Exactly the lines from the one with "Task: Click the phrase 碰撞的风险" to the end of the data below should be set down, and no others.

Task input START

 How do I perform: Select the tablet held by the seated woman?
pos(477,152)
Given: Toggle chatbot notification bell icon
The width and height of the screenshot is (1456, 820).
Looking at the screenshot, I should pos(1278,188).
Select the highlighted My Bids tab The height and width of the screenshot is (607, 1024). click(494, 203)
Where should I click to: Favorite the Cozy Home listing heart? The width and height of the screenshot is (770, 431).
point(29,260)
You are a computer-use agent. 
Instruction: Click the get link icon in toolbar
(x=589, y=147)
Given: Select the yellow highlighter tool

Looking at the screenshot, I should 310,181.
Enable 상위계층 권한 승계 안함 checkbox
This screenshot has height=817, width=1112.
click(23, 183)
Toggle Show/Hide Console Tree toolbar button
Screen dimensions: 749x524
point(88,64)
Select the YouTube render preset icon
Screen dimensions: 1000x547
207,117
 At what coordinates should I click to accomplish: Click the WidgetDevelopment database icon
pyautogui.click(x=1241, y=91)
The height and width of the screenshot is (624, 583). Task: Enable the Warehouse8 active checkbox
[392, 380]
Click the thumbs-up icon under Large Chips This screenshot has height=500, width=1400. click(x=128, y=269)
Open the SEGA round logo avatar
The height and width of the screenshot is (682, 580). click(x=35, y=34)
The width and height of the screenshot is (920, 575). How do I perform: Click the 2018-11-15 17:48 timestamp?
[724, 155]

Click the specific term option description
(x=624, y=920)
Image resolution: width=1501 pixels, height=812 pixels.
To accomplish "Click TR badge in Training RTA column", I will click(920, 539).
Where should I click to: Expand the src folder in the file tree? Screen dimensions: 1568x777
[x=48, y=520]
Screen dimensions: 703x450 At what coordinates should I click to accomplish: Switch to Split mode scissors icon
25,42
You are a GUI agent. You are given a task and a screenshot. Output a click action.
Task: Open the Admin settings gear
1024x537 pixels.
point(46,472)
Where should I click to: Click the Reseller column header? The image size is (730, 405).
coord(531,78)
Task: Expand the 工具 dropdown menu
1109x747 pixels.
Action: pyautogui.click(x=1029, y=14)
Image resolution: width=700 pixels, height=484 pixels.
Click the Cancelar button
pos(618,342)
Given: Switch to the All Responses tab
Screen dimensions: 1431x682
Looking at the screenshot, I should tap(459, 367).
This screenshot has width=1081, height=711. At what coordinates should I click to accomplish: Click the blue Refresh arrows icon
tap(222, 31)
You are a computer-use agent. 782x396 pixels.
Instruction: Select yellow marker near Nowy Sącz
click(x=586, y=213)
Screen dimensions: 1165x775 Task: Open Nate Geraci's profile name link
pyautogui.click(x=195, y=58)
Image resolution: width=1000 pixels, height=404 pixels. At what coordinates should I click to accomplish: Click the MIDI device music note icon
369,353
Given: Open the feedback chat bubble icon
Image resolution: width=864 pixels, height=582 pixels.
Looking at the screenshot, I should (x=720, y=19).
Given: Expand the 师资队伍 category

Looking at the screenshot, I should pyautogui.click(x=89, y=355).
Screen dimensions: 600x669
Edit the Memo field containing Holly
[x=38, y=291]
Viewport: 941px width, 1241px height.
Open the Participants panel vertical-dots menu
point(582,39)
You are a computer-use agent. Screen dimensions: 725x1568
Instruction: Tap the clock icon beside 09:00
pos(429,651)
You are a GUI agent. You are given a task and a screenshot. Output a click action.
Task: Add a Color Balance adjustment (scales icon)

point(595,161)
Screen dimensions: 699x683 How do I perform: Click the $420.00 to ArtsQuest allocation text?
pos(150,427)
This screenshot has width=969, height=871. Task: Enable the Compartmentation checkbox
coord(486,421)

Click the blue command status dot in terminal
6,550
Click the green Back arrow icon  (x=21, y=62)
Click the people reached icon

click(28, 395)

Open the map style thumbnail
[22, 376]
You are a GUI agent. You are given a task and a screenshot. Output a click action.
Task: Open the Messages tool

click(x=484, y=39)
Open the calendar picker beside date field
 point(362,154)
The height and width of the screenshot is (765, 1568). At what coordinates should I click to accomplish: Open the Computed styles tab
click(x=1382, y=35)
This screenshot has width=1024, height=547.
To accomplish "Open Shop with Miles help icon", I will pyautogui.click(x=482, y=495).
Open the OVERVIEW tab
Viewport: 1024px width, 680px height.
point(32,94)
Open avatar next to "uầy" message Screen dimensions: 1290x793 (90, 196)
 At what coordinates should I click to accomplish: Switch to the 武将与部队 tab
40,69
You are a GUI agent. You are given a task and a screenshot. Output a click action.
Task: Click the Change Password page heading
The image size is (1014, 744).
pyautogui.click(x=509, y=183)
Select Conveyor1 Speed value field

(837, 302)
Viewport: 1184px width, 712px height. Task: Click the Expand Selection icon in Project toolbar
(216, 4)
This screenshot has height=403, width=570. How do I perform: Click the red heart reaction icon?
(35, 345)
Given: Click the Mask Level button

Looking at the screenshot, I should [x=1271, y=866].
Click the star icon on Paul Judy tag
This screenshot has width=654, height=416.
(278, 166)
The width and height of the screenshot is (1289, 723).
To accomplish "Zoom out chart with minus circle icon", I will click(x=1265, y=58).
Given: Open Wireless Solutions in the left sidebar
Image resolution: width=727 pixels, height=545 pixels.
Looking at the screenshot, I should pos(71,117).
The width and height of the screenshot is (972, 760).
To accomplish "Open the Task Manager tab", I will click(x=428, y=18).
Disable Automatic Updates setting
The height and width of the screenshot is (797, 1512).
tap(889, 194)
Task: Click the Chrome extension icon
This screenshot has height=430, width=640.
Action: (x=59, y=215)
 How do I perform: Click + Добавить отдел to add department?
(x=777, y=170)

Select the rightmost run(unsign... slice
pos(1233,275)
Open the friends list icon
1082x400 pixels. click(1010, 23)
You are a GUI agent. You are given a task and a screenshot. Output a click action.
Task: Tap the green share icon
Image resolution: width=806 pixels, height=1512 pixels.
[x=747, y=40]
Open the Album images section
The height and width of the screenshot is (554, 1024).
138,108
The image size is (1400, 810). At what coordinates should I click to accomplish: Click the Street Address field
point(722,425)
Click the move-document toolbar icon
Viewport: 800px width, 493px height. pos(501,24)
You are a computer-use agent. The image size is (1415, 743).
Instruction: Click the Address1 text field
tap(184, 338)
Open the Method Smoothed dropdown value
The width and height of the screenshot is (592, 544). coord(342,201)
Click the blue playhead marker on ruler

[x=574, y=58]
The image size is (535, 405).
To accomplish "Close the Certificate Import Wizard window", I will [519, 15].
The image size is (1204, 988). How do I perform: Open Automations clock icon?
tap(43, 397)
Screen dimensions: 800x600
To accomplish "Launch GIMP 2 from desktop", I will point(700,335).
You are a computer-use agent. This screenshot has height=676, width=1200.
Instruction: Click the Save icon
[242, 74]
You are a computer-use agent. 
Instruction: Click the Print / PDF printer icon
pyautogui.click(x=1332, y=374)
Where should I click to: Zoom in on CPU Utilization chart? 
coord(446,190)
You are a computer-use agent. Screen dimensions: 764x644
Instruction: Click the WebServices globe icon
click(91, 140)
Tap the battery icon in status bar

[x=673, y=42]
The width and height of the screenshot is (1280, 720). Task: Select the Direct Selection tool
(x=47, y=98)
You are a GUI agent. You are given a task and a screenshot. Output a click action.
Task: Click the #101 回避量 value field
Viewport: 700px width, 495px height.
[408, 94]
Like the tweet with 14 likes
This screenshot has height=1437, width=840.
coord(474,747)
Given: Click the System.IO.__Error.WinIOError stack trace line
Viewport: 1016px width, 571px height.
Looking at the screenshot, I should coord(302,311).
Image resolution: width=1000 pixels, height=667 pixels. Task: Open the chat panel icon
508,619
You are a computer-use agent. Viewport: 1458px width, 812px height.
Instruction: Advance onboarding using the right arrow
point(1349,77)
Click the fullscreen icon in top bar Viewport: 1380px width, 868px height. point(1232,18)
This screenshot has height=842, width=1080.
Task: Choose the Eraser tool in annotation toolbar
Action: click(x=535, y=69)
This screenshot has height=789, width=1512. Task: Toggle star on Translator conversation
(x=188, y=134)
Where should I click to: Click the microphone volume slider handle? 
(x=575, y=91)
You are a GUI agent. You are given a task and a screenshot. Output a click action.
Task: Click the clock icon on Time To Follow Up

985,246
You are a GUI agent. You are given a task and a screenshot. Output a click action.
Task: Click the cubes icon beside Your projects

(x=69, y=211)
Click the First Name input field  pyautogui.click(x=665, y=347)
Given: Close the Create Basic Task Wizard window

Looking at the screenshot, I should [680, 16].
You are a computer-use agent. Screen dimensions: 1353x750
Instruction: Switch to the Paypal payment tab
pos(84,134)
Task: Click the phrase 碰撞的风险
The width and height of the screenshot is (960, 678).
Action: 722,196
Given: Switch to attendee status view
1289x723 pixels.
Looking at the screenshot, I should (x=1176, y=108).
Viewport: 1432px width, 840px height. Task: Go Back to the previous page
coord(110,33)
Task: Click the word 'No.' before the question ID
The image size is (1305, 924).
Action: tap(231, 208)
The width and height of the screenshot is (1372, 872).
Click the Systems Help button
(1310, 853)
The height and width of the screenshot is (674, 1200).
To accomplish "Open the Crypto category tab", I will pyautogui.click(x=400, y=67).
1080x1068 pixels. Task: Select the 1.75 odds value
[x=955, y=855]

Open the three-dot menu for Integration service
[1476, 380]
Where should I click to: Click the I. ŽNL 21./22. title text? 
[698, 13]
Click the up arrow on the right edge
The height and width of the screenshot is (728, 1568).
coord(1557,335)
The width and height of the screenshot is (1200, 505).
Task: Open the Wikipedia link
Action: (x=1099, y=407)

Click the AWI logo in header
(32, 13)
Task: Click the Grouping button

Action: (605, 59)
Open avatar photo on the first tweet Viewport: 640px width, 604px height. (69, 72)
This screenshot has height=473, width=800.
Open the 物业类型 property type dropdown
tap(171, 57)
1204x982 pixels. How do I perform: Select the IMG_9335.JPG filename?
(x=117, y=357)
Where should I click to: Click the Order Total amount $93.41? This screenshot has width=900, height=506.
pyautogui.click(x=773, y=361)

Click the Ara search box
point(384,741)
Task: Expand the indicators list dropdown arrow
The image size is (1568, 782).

Task input END

Answer to this problem:
Task: Click the phrase 碰撞的风险
The width and height of the screenshot is (960, 678).
Action: 722,196
Given: Switch to attendee status view
1289x723 pixels.
Looking at the screenshot, I should (x=1176, y=108).
Viewport: 1432px width, 840px height. Task: Go Back to the previous page
coord(110,33)
Task: Click the word 'No.' before the question ID
The image size is (1305, 924).
Action: tap(231, 208)
The width and height of the screenshot is (1372, 872).
Click the Systems Help button
(1310, 853)
The height and width of the screenshot is (674, 1200).
To accomplish "Open the Crypto category tab", I will pyautogui.click(x=400, y=67).
1080x1068 pixels. Task: Select the 1.75 odds value
[x=955, y=855]

Open the three-dot menu for Integration service
[1476, 380]
Where should I click to: Click the I. ŽNL 21./22. title text? 
[698, 13]
Click the up arrow on the right edge
The height and width of the screenshot is (728, 1568).
coord(1557,335)
The width and height of the screenshot is (1200, 505).
Task: Open the Wikipedia link
Action: (x=1099, y=407)

Click the AWI logo in header
(32, 13)
Task: Click the Grouping button

Action: (605, 59)
Open avatar photo on the first tweet Viewport: 640px width, 604px height. (69, 72)
This screenshot has height=473, width=800.
Open the 物业类型 property type dropdown
tap(171, 57)
1204x982 pixels. How do I perform: Select the IMG_9335.JPG filename?
(x=117, y=357)
Where should I click to: Click the Order Total amount $93.41? This screenshot has width=900, height=506.
pyautogui.click(x=773, y=361)

Click the Ara search box
point(384,741)
Task: Expand the indicators list dropdown arrow
The image size is (1568, 782).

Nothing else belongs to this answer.